___ Passage provided

Description: Statement 9 in [Huneke] p. 2: "If n > 1, then the number of closed n-walks v(0) ... v(n-2) v(n-1) v(n) from v = v(0) = v(n) with v(n-2) = v is kf(n-2)". Since 𝐺 is k-regular, the vertex v(n-2) = v has k neighbors v(n-1), so there are k walks from v(n-2) = v to v(n) = v (via each of v's neighbors) completing each of the f(n-2) walks from v=v(0) to v(n-2)=v. This theorem holds even for k=0. (Contributed by AV, 23-May-2022.)

**Hypotheses**
Ref	Expression
numclwlk1.v	⊢ 𝑉 = (Vtx‘𝐺)
numclwlk1.c	⊢ 𝐶 = {𝑤 ∈ (ClWalks‘𝐺) ∣ ((♯‘(1^st ‘𝑤)) = 𝑁 ∧ ((2^nd ‘𝑤)‘0) = 𝑋 ∧ ((2^nd ‘𝑤)‘(𝑁 − 2)) = 𝑋)}
numclwlk1.f	⊢ 𝐹 = {𝑤 ∈ (ClWalks‘𝐺) ∣ ((♯‘(1^st ‘𝑤)) = (𝑁 − 2) ∧ ((2^nd ‘𝑤)‘0) = 𝑋)}

**Assertion**
Ref	Expression
numclwlk1	⊢ (((𝑉 ∈ Fin ∧ 𝐺 RegUSGraph 𝐾) ∧ (𝑋 ∈ 𝑉 ∧ 𝑁 ∈ (ℤ_≥‘2))) → (♯‘𝐶) = (𝐾 · (♯‘𝐹)))

______

### Given exercise 1
Please extract the part of the closed-walks passage that starts at the words "Description: Statement 9" and ends after the words "𝑉 = (Vtx‘𝐺)".
### Given exercise 2
According to the closed-walks passage, who contributed this theorem, and on what date?

___ Given information

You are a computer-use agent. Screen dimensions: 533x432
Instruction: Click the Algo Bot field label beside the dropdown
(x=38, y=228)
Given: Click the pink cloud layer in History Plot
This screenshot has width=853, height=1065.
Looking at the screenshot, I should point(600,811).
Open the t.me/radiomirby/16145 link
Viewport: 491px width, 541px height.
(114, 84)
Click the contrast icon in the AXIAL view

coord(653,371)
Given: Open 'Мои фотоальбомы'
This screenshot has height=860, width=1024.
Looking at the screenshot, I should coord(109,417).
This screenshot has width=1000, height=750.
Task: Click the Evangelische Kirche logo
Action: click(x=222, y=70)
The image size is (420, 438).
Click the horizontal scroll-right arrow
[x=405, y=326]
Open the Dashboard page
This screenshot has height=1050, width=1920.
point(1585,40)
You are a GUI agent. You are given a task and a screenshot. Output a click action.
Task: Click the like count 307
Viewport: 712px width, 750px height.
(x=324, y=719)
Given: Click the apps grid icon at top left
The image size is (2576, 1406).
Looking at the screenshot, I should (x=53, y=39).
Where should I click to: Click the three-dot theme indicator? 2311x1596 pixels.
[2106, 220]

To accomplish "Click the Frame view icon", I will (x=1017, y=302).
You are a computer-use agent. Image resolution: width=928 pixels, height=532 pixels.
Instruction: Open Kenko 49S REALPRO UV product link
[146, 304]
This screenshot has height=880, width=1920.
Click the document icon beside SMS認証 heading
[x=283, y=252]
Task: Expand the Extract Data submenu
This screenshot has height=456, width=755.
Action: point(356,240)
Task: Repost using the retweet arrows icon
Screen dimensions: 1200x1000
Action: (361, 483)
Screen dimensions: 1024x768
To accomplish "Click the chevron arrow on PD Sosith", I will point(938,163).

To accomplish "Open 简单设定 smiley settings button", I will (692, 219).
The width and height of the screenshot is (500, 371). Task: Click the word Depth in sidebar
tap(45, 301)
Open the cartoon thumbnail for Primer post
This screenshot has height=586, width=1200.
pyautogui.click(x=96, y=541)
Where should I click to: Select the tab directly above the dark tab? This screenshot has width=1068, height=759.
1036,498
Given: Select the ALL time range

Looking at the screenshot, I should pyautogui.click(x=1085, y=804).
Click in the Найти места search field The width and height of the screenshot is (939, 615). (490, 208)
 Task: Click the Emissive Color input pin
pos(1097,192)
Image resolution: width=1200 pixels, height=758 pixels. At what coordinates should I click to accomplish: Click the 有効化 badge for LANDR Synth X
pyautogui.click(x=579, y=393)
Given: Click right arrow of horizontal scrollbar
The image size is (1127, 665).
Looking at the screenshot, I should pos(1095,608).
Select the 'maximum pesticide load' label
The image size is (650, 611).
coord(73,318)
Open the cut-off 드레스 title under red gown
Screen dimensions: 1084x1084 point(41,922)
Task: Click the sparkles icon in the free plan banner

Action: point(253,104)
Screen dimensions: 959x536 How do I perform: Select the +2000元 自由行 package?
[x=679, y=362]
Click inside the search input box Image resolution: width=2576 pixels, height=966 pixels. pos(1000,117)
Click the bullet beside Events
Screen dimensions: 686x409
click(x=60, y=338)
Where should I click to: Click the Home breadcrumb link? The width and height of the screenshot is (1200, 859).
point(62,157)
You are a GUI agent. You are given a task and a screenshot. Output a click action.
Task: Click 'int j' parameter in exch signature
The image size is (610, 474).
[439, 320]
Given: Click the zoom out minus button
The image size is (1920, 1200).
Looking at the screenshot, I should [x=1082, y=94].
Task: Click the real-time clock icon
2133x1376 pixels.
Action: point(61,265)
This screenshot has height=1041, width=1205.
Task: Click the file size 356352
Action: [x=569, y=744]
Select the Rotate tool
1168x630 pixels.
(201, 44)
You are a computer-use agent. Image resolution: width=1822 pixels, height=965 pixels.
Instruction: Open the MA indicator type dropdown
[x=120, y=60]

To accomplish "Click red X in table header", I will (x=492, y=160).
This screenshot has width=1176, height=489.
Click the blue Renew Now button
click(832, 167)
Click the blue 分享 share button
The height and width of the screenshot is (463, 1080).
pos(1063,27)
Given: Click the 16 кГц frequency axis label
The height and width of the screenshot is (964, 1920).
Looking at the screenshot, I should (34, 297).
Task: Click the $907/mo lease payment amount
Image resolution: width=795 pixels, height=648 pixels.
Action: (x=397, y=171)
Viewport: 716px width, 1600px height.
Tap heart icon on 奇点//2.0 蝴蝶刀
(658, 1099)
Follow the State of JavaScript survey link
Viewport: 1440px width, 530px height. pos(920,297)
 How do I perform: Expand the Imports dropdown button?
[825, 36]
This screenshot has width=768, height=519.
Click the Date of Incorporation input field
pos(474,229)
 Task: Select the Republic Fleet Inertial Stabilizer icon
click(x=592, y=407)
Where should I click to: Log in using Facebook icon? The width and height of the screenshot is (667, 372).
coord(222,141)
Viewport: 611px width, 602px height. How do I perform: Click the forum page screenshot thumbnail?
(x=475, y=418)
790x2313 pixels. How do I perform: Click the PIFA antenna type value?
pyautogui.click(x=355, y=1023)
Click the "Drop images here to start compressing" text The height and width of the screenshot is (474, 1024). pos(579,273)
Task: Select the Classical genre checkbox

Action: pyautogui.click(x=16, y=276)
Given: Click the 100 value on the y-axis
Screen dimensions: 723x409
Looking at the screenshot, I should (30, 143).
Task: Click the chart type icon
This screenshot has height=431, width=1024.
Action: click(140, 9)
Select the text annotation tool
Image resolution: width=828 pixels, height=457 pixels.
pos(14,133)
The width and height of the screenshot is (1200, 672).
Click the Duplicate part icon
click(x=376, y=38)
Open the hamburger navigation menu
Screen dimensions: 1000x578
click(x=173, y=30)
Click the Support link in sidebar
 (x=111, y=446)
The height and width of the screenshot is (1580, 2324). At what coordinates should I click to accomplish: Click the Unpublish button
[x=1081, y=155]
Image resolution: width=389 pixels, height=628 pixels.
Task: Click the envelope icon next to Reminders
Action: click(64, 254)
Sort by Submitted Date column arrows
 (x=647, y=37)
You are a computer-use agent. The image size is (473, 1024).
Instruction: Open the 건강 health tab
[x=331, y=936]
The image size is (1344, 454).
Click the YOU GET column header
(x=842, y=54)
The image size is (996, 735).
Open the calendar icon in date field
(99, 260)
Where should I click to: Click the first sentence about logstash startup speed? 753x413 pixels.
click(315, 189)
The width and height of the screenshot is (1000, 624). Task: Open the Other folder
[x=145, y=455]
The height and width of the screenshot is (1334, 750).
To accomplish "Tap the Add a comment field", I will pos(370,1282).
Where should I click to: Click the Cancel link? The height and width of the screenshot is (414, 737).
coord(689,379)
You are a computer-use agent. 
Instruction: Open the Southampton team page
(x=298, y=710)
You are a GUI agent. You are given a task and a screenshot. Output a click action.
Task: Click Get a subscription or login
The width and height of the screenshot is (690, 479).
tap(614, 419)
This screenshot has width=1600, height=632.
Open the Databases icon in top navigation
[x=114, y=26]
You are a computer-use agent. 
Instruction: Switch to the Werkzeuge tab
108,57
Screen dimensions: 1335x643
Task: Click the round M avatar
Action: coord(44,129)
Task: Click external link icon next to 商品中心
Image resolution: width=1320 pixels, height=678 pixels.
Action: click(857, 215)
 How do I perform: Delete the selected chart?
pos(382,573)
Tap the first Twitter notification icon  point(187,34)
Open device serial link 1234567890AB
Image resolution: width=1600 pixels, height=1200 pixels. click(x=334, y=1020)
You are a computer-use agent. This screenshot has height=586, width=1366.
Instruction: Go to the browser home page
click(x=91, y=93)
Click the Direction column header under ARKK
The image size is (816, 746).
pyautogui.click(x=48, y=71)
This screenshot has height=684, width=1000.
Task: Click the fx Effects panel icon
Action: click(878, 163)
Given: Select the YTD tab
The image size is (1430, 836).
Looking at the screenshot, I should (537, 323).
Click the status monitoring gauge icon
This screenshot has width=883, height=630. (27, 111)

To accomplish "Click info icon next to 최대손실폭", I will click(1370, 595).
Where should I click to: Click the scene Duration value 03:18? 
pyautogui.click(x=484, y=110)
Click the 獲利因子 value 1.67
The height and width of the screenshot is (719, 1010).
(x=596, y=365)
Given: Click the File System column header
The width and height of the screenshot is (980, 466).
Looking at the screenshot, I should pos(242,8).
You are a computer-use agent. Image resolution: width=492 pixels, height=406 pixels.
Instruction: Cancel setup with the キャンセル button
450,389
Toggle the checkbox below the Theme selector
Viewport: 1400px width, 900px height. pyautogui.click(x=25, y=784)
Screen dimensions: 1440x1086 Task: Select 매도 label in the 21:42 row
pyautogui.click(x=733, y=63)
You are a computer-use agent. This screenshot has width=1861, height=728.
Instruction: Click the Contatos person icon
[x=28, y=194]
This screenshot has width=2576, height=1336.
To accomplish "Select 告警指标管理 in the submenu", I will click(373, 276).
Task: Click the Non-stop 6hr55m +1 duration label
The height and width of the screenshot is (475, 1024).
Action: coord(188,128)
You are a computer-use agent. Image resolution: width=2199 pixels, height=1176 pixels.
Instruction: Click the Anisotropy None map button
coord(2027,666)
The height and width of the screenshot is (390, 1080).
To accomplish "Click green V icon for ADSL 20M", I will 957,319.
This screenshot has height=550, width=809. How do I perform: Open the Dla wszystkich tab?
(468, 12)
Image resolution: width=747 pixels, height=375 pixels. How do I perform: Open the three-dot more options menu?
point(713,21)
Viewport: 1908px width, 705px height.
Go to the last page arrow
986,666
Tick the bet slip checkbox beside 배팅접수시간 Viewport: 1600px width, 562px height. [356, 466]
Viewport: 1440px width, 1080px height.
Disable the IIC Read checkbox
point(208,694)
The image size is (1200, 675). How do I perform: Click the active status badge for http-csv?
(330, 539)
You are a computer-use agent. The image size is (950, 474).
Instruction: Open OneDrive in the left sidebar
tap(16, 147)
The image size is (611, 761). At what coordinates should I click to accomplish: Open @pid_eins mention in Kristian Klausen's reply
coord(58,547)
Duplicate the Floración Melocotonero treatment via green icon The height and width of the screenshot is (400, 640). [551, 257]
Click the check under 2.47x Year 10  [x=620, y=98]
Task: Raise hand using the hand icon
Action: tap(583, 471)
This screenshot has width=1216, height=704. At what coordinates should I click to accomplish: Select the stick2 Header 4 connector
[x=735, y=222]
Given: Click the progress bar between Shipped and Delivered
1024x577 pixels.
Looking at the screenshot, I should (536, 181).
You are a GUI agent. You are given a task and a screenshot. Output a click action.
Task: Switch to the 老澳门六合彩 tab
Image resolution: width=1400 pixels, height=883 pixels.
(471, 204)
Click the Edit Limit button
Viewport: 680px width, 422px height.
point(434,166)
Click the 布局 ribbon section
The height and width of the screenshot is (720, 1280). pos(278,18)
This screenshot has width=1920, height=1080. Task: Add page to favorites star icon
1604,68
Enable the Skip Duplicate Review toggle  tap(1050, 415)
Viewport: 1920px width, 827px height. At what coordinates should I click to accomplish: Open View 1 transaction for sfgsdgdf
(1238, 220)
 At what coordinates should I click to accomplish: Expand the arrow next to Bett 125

______

### Full answer 1
Description: Statement 9 in [Huneke] p. 2: "If n > 1, then the number of closed n-walks v(0) ... v(n-2) v(n-1) v(n) from v = v(0) = v(n) with v(n-2) = v is kf(n-2)". Since 𝐺 is k-regular, the vertex v(n-2) = v has k neighbors v(n-1), so there are k walks from v(n-2) = v to v(n) = v (via each of v's neighbors) completing each of the f(n-2) walks from v=v(0) to v(n-2)=v. This theorem holds even for k=0. (Contributed by AV, 23-May-2022.)

**Hypotheses**
Ref	Expression
numclwlk1.v	⊢ 𝑉 = (Vtx‘𝐺)

### Full answer 2
AV contributed it on 23-May-2022.